Depuis 1980, la seconde révolution selon Bill Gates

Curieux contraste avec Bill Gates qui rappelle qu’au cours de sa vie, il a assisté à deux démonstrations qui lui ont paru révolutionnaires : “la première fois, c’était en 1980”, lorsqu’il a été confronté à une interface utilisateur graphique, la deuxième étant sa rencontre avec l’équipe d’OpenAI où en 2022, il leur a lancé un défi : “former une intelligence artificielle à réussir un examen de biologie avancée“ pour la rendre capable de répondre à des questions pour laquelle elle n’a pas été spécifiquement formée (Pourquoi l’AP Bio ? “Parce que l’examen est plus qu’une simple régurgitation de faits scientifiques, il vous demande de réfléchir de manière critique sur la biologie.“) Il pensait alors que le défi les occuperait pendant deux ou trois ans. Ils l’ont terminé en quelques mois seulement. On connait la suite.

À LIRE AUSSI :

ChatGPT, une intelligence très superficielle

La piqûre de rappel de Yann Le Cun, directeur du laboratoire d’intelligence artificielle de Meta doit être toutefois entendue on a l’impression que ces systèmes sont intelligents, mais en fait, ils n’ont pas le type d’intelligence qu’on constate chez les humains. Ils sont capables de manipuler la langue et ça nous donne l’impression qu’ils sont intelligents, mais c’est une intelligence très superficielle.”
Et de réinsister sur ce qu’il professe depuis de nombreuses années : L’intelligence artificielle est un moyen d’amplifier l’intelligence humaine, de même que les machines sont un moyen d’amplifier la force physique, et qu’il ne faut pas avoir peur de l’intelligence artificielle. Il faut voir ça, au contraire, comme une certaine nouvelle renaissance, possiblement un nouveau départ pour l’humanité, parce que le progrès de l’humanité est limité par l’intelligence de l’humain.
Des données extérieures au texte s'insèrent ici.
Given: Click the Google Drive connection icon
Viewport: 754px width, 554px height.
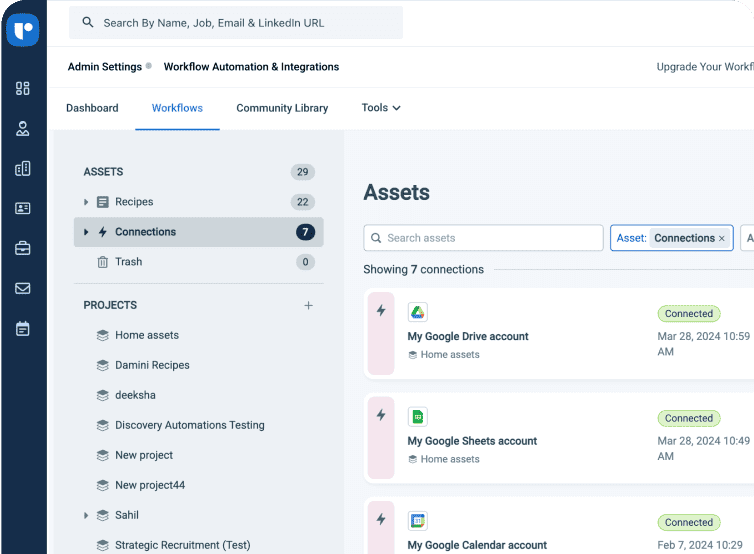Looking at the screenshot, I should point(417,312).
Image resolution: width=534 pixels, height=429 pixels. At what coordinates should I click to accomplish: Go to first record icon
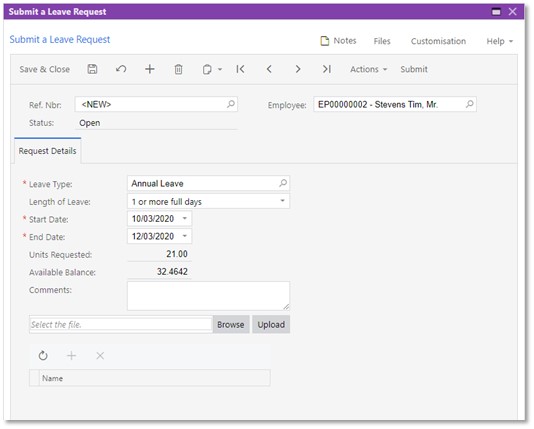(240, 69)
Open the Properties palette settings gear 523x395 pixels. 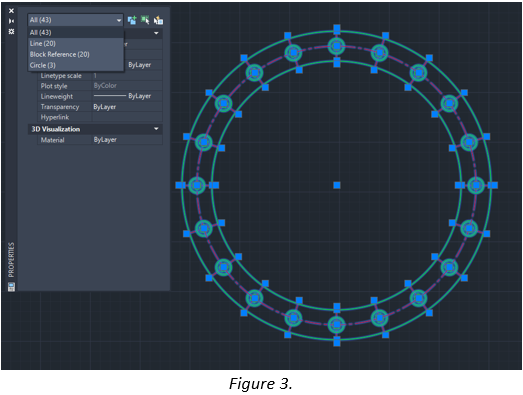(11, 31)
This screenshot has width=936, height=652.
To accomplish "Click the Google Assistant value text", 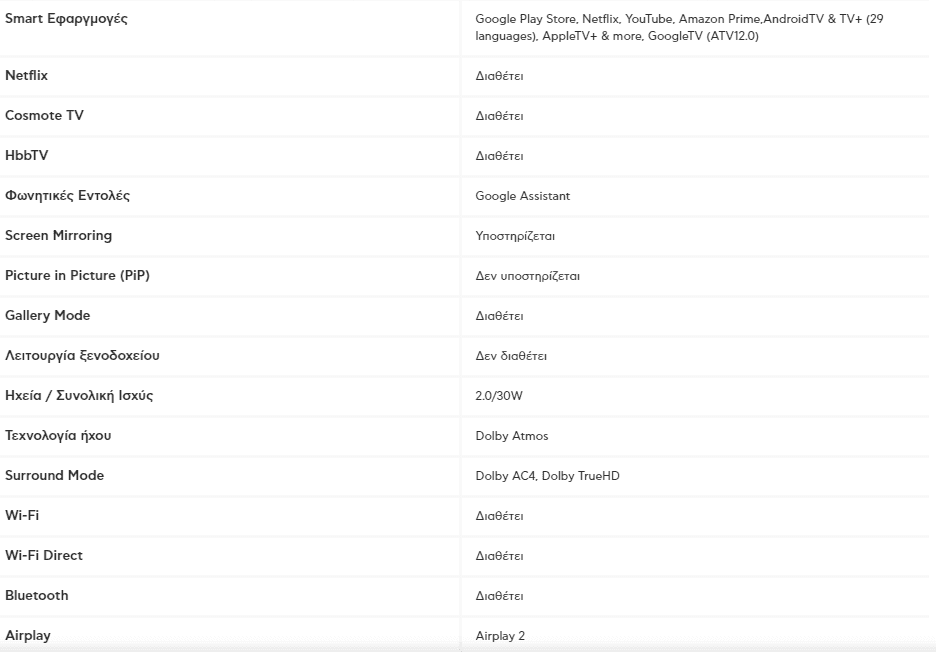I will click(x=522, y=196).
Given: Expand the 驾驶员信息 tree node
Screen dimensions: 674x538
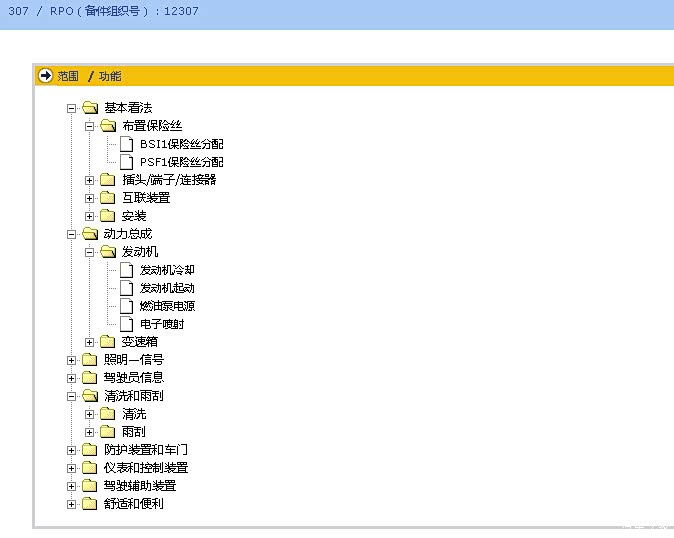Looking at the screenshot, I should click(71, 378).
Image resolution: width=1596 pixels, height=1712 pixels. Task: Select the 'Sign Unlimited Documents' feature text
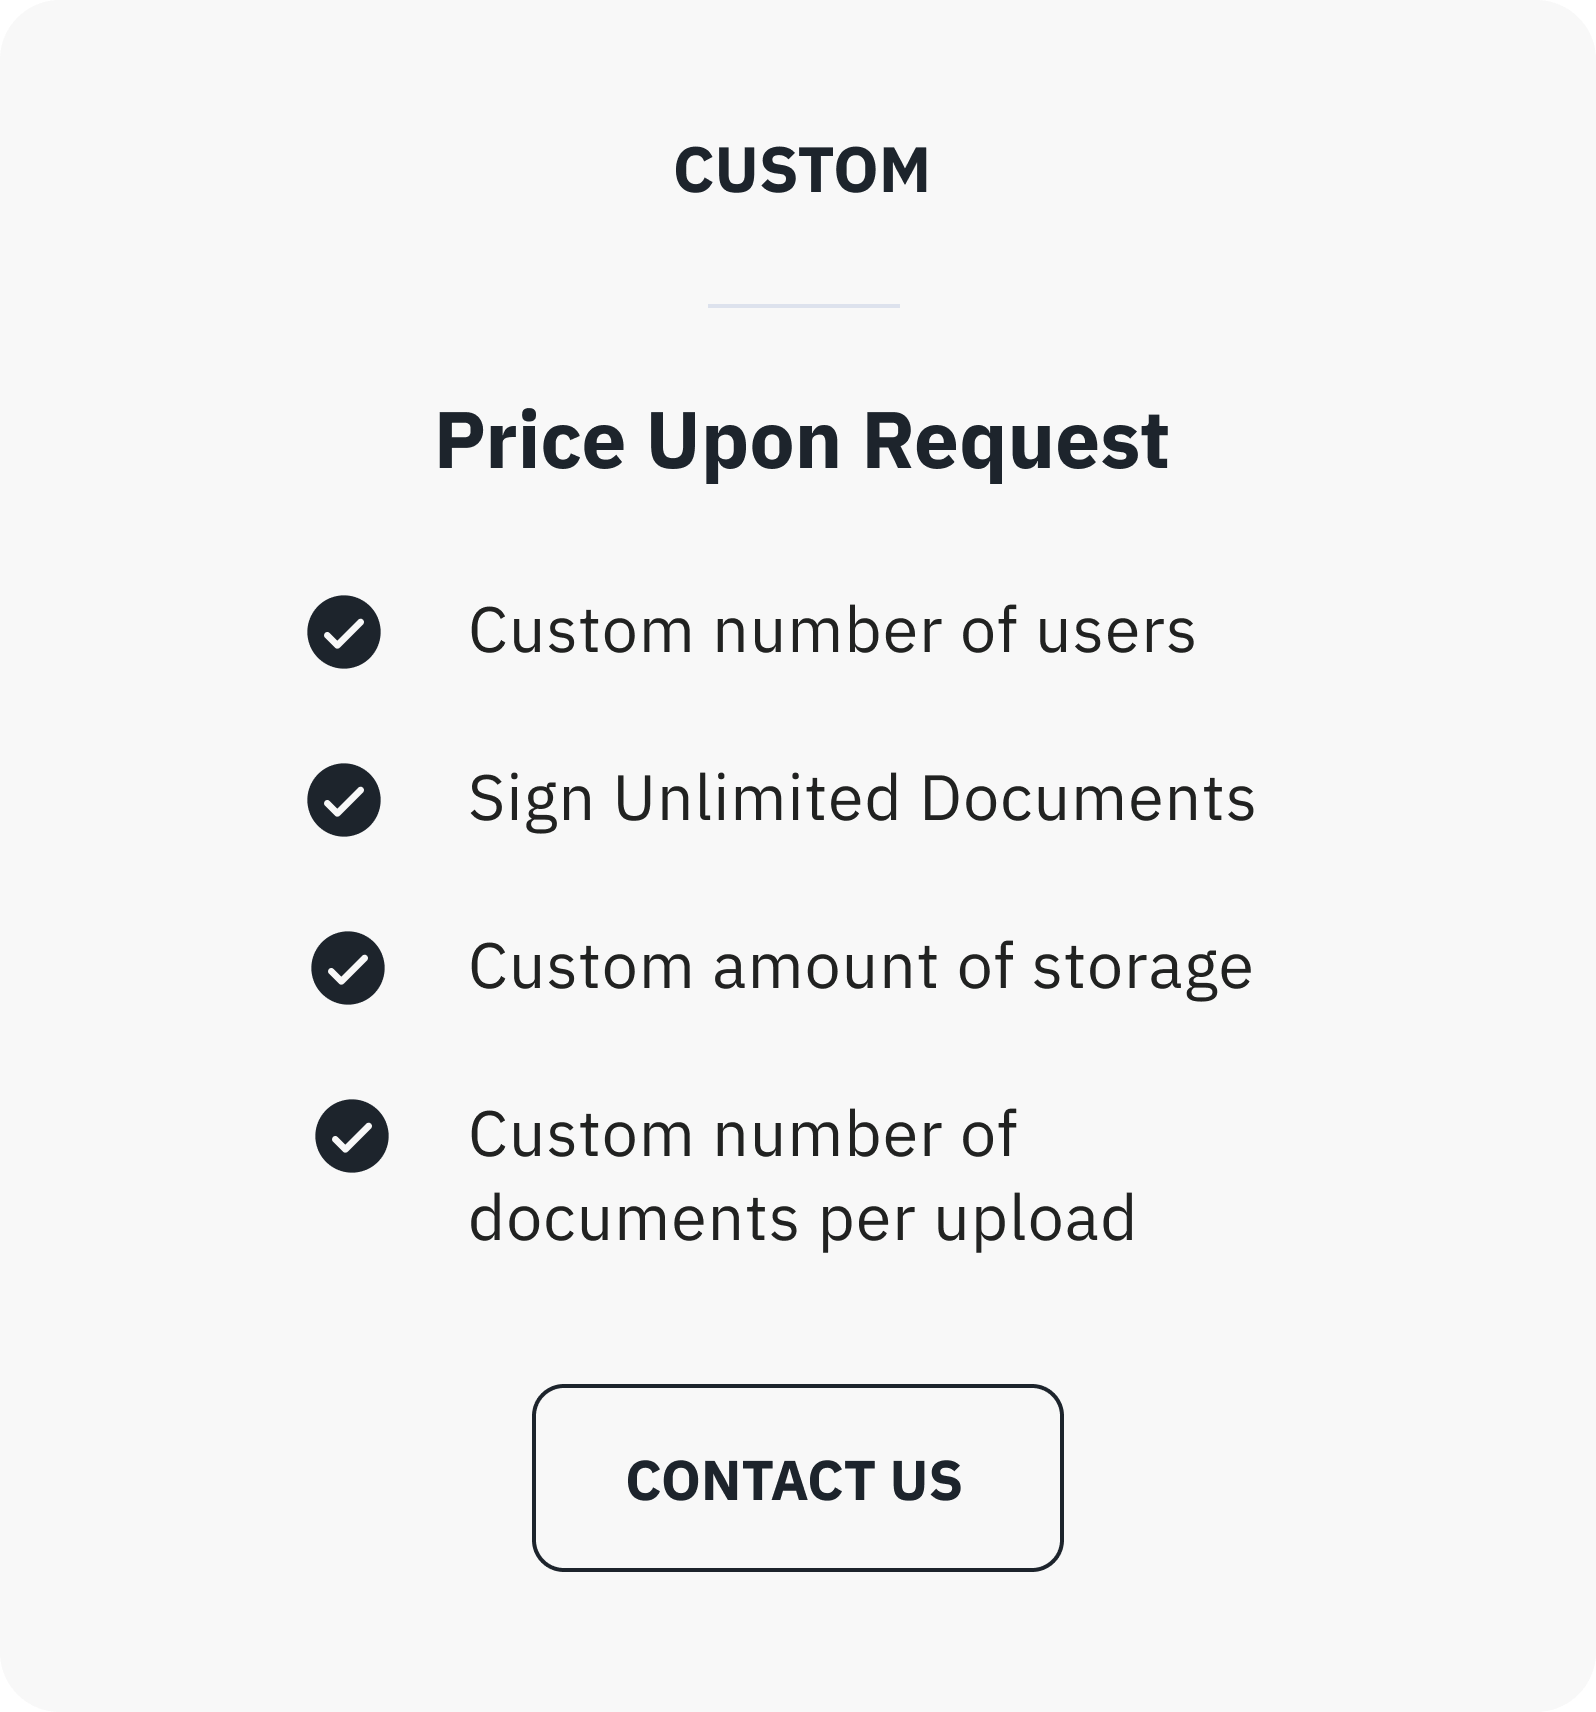[x=862, y=799]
Avec ChatGP, jamais en aussi peu de temps, un service n'avait réussi à séduire autant d'utilisateurs.

Avec ChatGPT, jamais en aussi peu de temps, un service n’avait réussi à séduire autant d’utilisateurs.

Même avertissement depuis des années chez Luc Julia aujourd’hui directeur scientifique de Renault et co-concepteur de l’assistant vocal Siri d’Apple : “parler d’intelligence artificielle reste une vaste fumisterie : l’IA est stupide et elle ne fait que ce qu’on lui demande de faire”. Et de pointer le véritable sujet “le vrai danger, c’est la consommation d’énergie de cette technologie.
ChatGPT consommerait en effet une quantité folle de ressources selon une étude de l’université de Californie. Il est peut-être là le véritable sujet. Mais pour l’heure, nos politiques semblent bien démunis face à cette nouvelle révolution technologique, pour laquelle, il est pour l’heure impossible d’en définir les réels effets. Positifs ou négatifs.